• [GIVEN RECORDS]
------------------------------------------------------------
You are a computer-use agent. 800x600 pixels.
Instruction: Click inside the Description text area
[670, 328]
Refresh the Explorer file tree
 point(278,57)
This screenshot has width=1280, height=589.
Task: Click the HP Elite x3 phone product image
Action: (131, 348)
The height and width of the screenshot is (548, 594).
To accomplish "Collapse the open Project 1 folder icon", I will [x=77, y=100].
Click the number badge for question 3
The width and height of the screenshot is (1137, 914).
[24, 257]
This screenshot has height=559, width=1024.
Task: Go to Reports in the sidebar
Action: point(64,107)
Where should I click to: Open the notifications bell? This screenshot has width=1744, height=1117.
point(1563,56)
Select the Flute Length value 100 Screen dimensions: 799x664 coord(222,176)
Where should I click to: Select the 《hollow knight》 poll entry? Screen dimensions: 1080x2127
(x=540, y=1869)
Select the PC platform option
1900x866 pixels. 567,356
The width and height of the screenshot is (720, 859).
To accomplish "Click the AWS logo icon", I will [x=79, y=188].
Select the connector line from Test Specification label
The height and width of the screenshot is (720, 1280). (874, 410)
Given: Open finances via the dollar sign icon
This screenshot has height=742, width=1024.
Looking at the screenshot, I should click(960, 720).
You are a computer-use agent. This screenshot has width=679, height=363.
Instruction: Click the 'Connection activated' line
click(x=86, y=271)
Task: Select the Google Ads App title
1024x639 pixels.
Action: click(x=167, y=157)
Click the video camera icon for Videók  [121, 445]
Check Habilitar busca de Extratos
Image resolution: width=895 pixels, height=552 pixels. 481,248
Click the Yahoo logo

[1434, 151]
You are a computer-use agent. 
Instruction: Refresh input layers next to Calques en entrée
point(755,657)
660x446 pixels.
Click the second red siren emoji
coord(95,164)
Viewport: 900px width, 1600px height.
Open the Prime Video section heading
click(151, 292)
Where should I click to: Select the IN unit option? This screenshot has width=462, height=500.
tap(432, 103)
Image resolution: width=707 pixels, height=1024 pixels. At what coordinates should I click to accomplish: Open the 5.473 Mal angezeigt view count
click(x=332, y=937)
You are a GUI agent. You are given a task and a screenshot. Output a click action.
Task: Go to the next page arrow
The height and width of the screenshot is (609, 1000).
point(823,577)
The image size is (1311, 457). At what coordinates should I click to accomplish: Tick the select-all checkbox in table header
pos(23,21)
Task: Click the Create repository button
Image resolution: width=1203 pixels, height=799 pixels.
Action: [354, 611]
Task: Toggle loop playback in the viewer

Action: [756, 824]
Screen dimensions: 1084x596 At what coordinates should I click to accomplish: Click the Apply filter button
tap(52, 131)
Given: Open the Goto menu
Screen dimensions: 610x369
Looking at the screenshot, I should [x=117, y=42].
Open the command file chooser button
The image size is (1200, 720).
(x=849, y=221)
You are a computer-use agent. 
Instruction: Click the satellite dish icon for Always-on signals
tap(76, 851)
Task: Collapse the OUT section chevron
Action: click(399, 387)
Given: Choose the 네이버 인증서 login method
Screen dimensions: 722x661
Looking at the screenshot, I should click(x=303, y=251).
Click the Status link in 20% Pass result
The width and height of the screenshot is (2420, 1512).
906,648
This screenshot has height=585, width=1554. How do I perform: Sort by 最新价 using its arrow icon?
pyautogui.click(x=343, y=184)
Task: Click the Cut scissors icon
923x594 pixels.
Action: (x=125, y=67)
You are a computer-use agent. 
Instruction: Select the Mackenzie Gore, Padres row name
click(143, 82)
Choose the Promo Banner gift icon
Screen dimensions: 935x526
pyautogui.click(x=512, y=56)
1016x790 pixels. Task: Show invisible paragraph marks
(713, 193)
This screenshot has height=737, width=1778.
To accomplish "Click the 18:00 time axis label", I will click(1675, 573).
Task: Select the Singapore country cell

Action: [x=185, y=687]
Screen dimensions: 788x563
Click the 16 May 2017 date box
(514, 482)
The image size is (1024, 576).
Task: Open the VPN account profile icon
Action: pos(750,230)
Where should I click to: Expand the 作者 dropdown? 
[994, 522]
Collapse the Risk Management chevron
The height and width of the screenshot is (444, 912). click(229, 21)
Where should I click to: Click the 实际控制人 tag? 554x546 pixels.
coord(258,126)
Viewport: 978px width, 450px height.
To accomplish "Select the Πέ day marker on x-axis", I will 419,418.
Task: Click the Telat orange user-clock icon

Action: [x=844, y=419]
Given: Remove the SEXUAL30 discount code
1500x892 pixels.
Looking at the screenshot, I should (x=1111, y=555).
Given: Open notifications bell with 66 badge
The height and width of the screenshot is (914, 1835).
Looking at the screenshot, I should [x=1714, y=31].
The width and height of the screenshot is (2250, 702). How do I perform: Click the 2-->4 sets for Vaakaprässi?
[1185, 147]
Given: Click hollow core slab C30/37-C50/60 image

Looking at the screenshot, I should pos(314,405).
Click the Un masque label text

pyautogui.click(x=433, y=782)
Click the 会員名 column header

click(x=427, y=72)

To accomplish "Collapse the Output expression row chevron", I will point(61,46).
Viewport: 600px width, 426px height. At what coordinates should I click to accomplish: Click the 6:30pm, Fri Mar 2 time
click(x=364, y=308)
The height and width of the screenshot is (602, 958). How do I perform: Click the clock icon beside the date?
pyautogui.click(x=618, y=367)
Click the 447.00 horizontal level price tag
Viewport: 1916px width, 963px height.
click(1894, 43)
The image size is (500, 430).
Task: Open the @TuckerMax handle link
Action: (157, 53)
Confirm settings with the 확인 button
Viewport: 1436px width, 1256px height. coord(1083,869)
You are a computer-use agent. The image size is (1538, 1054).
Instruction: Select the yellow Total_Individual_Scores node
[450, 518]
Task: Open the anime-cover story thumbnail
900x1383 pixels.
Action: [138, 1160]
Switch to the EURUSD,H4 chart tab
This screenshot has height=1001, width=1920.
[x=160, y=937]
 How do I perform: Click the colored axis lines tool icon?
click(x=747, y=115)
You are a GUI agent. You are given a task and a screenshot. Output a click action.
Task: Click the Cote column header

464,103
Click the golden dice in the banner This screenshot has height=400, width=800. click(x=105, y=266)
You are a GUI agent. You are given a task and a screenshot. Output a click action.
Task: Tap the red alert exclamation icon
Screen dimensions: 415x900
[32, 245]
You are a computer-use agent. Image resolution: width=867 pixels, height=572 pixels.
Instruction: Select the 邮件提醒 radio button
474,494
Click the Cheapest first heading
------------------------------------------------------------
• [TASK INSTRUCTIONS]
Retype each record in full, please.

• [RESULT BELOW]
You are a computer-use agent. 800x600 pixels.
Instruction: Click inside the Description text area
[670, 328]
Refresh the Explorer file tree
 point(278,57)
This screenshot has width=1280, height=589.
Task: Click the HP Elite x3 phone product image
Action: (131, 348)
The height and width of the screenshot is (548, 594).
To accomplish "Collapse the open Project 1 folder icon", I will [x=77, y=100].
Click the number badge for question 3
The width and height of the screenshot is (1137, 914).
[24, 257]
This screenshot has height=559, width=1024.
Task: Go to Reports in the sidebar
Action: point(64,107)
Where should I click to: Open the notifications bell? This screenshot has width=1744, height=1117.
point(1563,56)
Select the Flute Length value 100 Screen dimensions: 799x664 coord(222,176)
Where should I click to: Select the 《hollow knight》 poll entry? Screen dimensions: 1080x2127
(x=540, y=1869)
Select the PC platform option
1900x866 pixels. 567,356
The width and height of the screenshot is (720, 859).
To accomplish "Click the AWS logo icon", I will [x=79, y=188].
Select the connector line from Test Specification label
The height and width of the screenshot is (720, 1280). (874, 410)
Given: Open finances via the dollar sign icon
This screenshot has height=742, width=1024.
Looking at the screenshot, I should click(960, 720).
You are a computer-use agent. This screenshot has width=679, height=363.
Instruction: Click the 'Connection activated' line
click(x=86, y=271)
Task: Select the Google Ads App title
1024x639 pixels.
Action: click(x=167, y=157)
Click the video camera icon for Videók  [121, 445]
Check Habilitar busca de Extratos
Image resolution: width=895 pixels, height=552 pixels. 481,248
Click the Yahoo logo

[1434, 151]
You are a computer-use agent. 
Instruction: Refresh input layers next to Calques en entrée
point(755,657)
660x446 pixels.
Click the second red siren emoji
coord(95,164)
Viewport: 900px width, 1600px height.
Open the Prime Video section heading
click(151, 292)
Where should I click to: Select the IN unit option? This screenshot has width=462, height=500.
tap(432, 103)
Image resolution: width=707 pixels, height=1024 pixels. At what coordinates should I click to accomplish: Open the 5.473 Mal angezeigt view count
click(x=332, y=937)
You are a GUI agent. You are given a task and a screenshot. Output a click action.
Task: Go to the next page arrow
The height and width of the screenshot is (609, 1000).
point(823,577)
The image size is (1311, 457). At what coordinates should I click to accomplish: Tick the select-all checkbox in table header
pos(23,21)
Task: Click the Create repository button
Image resolution: width=1203 pixels, height=799 pixels.
Action: [354, 611]
Task: Toggle loop playback in the viewer

Action: [756, 824]
Screen dimensions: 1084x596 At what coordinates should I click to accomplish: Click the Apply filter button
tap(52, 131)
Given: Open the Goto menu
Screen dimensions: 610x369
Looking at the screenshot, I should [x=117, y=42].
Open the command file chooser button
The image size is (1200, 720).
(x=849, y=221)
You are a computer-use agent. 
Instruction: Click the satellite dish icon for Always-on signals
tap(76, 851)
Task: Collapse the OUT section chevron
Action: click(399, 387)
Given: Choose the 네이버 인증서 login method
Screen dimensions: 722x661
Looking at the screenshot, I should click(x=303, y=251).
Click the Status link in 20% Pass result
The width and height of the screenshot is (2420, 1512).
906,648
This screenshot has height=585, width=1554. How do I perform: Sort by 最新价 using its arrow icon?
pyautogui.click(x=343, y=184)
Task: Click the Cut scissors icon
923x594 pixels.
Action: (x=125, y=67)
You are a computer-use agent. 
Instruction: Select the Mackenzie Gore, Padres row name
click(143, 82)
Choose the Promo Banner gift icon
Screen dimensions: 935x526
pyautogui.click(x=512, y=56)
1016x790 pixels. Task: Show invisible paragraph marks
(713, 193)
This screenshot has height=737, width=1778.
To accomplish "Click the 18:00 time axis label", I will click(1675, 573).
Task: Select the Singapore country cell

Action: [x=185, y=687]
Screen dimensions: 788x563
Click the 16 May 2017 date box
(514, 482)
The image size is (1024, 576).
Task: Open the VPN account profile icon
Action: pos(750,230)
Where should I click to: Expand the 作者 dropdown? 
[994, 522]
Collapse the Risk Management chevron
The height and width of the screenshot is (444, 912). click(229, 21)
Where should I click to: Click the 实际控制人 tag? 554x546 pixels.
coord(258,126)
Viewport: 978px width, 450px height.
To accomplish "Select the Πέ day marker on x-axis", I will 419,418.
Task: Click the Telat orange user-clock icon

Action: [x=844, y=419]
Given: Remove the SEXUAL30 discount code
1500x892 pixels.
Looking at the screenshot, I should (x=1111, y=555).
Given: Open notifications bell with 66 badge
The height and width of the screenshot is (914, 1835).
Looking at the screenshot, I should [x=1714, y=31].
The width and height of the screenshot is (2250, 702). How do I perform: Click the 2-->4 sets for Vaakaprässi?
[1185, 147]
Given: Click hollow core slab C30/37-C50/60 image

Looking at the screenshot, I should pos(314,405).
Click the Un masque label text

pyautogui.click(x=433, y=782)
Click the 会員名 column header

click(x=427, y=72)

To accomplish "Collapse the Output expression row chevron", I will point(61,46).
Viewport: 600px width, 426px height. At what coordinates should I click to accomplish: Click the 6:30pm, Fri Mar 2 time
click(x=364, y=308)
The height and width of the screenshot is (602, 958). How do I perform: Click the clock icon beside the date?
pyautogui.click(x=618, y=367)
Click the 447.00 horizontal level price tag
Viewport: 1916px width, 963px height.
click(1894, 43)
The image size is (500, 430).
Task: Open the @TuckerMax handle link
Action: (157, 53)
Confirm settings with the 확인 button
Viewport: 1436px width, 1256px height. coord(1083,869)
You are a computer-use agent. The image size is (1538, 1054).
Instruction: Select the yellow Total_Individual_Scores node
[450, 518]
Task: Open the anime-cover story thumbnail
900x1383 pixels.
Action: [138, 1160]
Switch to the EURUSD,H4 chart tab
This screenshot has height=1001, width=1920.
[x=160, y=937]
 How do I perform: Click the colored axis lines tool icon?
click(x=747, y=115)
You are a GUI agent. You are given a task and a screenshot. Output a click action.
Task: Click the Cote column header

464,103
Click the golden dice in the banner This screenshot has height=400, width=800. click(x=105, y=266)
You are a GUI agent. You are given a task and a screenshot. Output a click action.
Task: Tap the red alert exclamation icon
Screen dimensions: 415x900
[32, 245]
You are a computer-use agent. Image resolution: width=867 pixels, height=572 pixels.
Instruction: Select the 邮件提醒 radio button
474,494
Click the Cheapest first heading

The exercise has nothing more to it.